## Goal A
In the records, add 7 to every coordinate in the answers and write out the lines from the one containing "Where should I click to: Open the USD" through the end of the records, inclusive, with the requests included. Give only those lines.

## Quoted passage
━━━━━━━━━━

I thank all who took the time to answer and list the replies below:
Dr D N Lambrou replied:
Obviously you can analyse the number of occurences using
a Poisson regression, where area, streat and year are modelled as
factors. Any package handling Generalized Linear Models
could do easily the job for you.
The only difficulty with the above approach is that you have the "zero
inflation" problem.
There are two ways in avoiding this difficulty, i.e. the "zero inflated"
count model and
the finite mixtures model. Useful discussion about these approaches can
be
found in "Regression Analysis
of Count Data" by Cameron & Trivedi and published by Cambridge
University
Press (Ch 4, I think).
Another useful reference is "Modeling Frequency & Count Data" by
Lindsey and
pulblished by Oxford
University Press.
Paul R. Swank, Ph.D. replied:
It looks to me like a zero inflated Poisson (or ZIP) model. The event is
modeled as following one of two distributions, binomial for yes, no
and, if
this is yes, then poisson for the number of observations. This is a
difficult model to run. I have run it on SAS using NLMIXED and figure it
might be done with Mlwin.
Liz Hensor replied:
Although I am no expert, having only just started out in the field of
statistics, it sounds to me as though you require a three-factor mixed
ANOVA, with two between-subjects factors (AREA, STRAIN) and one
within-subjects factor (YEAR). I would be interested to receive copies
of any other advice you receive, please.
|

━━━━━━━━━━

## Records for the task
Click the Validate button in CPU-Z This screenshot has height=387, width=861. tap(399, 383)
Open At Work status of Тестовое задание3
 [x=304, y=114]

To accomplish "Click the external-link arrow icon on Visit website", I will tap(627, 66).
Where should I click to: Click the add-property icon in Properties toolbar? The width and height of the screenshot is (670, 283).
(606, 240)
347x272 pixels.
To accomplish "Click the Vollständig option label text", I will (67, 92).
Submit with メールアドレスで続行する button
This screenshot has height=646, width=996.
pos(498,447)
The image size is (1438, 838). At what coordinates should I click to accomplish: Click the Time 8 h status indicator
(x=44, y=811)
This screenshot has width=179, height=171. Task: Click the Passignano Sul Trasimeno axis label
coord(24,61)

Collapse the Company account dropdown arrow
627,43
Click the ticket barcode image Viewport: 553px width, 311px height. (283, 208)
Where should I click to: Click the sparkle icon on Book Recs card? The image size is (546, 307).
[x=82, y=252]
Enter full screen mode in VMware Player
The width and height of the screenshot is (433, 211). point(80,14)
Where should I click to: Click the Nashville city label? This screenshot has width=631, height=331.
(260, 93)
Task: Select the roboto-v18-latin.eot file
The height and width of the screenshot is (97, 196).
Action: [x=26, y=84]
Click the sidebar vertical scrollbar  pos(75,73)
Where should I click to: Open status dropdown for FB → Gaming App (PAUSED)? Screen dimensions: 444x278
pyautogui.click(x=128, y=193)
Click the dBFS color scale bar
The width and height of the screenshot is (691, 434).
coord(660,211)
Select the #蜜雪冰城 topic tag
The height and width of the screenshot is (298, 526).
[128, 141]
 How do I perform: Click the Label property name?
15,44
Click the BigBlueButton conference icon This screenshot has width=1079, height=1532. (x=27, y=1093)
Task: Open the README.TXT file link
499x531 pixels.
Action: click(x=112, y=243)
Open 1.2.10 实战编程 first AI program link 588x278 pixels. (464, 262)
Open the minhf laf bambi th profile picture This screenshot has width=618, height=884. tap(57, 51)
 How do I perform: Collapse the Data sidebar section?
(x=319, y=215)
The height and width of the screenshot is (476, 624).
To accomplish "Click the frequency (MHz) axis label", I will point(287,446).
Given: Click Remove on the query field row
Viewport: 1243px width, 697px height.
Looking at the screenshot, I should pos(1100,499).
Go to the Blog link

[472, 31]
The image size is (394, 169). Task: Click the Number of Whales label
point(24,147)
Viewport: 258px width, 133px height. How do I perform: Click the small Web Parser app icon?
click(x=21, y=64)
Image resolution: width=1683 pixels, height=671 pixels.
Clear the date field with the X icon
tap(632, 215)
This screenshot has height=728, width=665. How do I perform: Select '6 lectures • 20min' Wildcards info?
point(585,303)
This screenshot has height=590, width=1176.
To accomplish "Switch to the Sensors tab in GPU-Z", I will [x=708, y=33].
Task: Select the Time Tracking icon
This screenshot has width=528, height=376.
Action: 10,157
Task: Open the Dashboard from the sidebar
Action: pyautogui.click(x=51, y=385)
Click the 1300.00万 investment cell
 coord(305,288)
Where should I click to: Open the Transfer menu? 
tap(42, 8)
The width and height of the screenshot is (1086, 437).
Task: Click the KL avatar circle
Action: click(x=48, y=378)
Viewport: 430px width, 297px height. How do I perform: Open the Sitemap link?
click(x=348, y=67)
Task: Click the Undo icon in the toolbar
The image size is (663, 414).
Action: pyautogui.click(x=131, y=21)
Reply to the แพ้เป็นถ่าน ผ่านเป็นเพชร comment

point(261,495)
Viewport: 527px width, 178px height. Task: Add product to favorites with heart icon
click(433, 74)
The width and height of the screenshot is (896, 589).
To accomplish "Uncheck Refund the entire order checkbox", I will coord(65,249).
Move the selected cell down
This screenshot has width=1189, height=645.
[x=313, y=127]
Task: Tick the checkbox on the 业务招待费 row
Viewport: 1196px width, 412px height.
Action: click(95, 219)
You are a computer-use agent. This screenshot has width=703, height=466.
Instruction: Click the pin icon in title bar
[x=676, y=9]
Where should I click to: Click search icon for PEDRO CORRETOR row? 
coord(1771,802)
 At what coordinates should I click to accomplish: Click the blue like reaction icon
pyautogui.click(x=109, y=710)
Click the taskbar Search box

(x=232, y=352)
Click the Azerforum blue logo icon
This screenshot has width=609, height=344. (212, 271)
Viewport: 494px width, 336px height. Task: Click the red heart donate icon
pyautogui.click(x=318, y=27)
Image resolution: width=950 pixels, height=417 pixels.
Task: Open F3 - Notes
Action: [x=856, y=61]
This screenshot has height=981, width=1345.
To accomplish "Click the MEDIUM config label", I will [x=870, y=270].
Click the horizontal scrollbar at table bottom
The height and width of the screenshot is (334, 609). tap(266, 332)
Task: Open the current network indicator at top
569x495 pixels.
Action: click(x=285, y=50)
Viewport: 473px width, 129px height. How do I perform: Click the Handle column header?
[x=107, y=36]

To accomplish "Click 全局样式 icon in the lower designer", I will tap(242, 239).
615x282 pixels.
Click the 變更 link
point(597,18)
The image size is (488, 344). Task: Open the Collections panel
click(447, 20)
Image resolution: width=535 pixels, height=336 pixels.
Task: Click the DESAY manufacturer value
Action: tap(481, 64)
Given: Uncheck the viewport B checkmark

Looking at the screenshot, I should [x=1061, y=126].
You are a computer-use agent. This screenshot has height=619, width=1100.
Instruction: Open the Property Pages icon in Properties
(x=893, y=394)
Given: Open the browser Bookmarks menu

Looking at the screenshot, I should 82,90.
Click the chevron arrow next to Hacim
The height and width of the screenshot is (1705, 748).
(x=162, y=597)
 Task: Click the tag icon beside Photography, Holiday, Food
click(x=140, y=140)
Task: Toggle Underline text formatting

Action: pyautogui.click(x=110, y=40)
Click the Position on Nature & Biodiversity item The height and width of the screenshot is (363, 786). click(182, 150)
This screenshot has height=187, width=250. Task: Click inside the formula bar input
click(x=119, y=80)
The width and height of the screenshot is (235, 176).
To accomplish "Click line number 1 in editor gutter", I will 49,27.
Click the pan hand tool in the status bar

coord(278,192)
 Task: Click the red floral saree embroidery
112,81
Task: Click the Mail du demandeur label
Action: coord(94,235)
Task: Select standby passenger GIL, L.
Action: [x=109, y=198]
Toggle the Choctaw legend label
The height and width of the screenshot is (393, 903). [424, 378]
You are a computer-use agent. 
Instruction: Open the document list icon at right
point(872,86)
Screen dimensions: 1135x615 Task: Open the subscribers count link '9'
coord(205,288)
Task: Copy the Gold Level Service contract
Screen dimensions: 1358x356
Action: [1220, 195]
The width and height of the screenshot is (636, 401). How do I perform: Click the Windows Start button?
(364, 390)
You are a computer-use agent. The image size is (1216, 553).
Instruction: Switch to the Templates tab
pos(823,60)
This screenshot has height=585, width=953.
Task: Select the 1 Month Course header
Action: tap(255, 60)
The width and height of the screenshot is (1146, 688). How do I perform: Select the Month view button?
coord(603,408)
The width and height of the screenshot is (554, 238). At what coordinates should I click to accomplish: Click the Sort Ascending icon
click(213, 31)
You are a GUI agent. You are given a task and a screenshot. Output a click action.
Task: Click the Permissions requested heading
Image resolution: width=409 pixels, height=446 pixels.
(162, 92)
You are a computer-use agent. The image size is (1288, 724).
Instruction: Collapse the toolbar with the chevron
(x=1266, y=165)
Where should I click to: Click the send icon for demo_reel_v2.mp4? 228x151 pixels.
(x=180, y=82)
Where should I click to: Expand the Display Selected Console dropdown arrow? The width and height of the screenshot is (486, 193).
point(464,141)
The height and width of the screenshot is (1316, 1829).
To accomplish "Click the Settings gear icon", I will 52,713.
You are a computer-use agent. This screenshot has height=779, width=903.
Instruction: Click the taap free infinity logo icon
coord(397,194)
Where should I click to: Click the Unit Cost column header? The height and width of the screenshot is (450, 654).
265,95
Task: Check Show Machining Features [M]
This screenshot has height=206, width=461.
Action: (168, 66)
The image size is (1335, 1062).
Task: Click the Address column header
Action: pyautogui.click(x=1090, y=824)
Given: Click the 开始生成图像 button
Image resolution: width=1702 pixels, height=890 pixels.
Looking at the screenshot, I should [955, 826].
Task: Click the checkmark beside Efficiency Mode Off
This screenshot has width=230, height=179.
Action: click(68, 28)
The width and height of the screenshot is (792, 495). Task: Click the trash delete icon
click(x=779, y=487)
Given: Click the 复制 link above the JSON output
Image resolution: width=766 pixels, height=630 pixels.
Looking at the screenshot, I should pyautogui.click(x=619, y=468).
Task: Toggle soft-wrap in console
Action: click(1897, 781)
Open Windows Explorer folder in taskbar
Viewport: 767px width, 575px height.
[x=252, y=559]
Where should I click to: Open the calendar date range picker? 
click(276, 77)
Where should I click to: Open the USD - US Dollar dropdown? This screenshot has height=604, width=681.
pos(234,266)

━━━━━━━━━━

## Goal B
In the collected replies, which SAS procedure does Paul R. Swank say he used to run the zero inflated Poisson model?

## Reply A
Where should I click to: Open the USD - US Dollar dropdown? This screenshot has height=604, width=681.
pos(241,273)

## Reply B
NLMIXED